> **INSTRUCTIONS TO FOLLOW**: Exactly reproduce each of the entries shown below.

+++

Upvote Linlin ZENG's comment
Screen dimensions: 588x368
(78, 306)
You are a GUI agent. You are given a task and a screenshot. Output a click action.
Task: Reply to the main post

+++

> **EXERCISE SOLUTION**:
Upvote Linlin ZENG's comment
Screen dimensions: 588x368
(78, 306)
You are a GUI agent. You are given a task and a screenshot. Output a click action.
Task: Reply to the main post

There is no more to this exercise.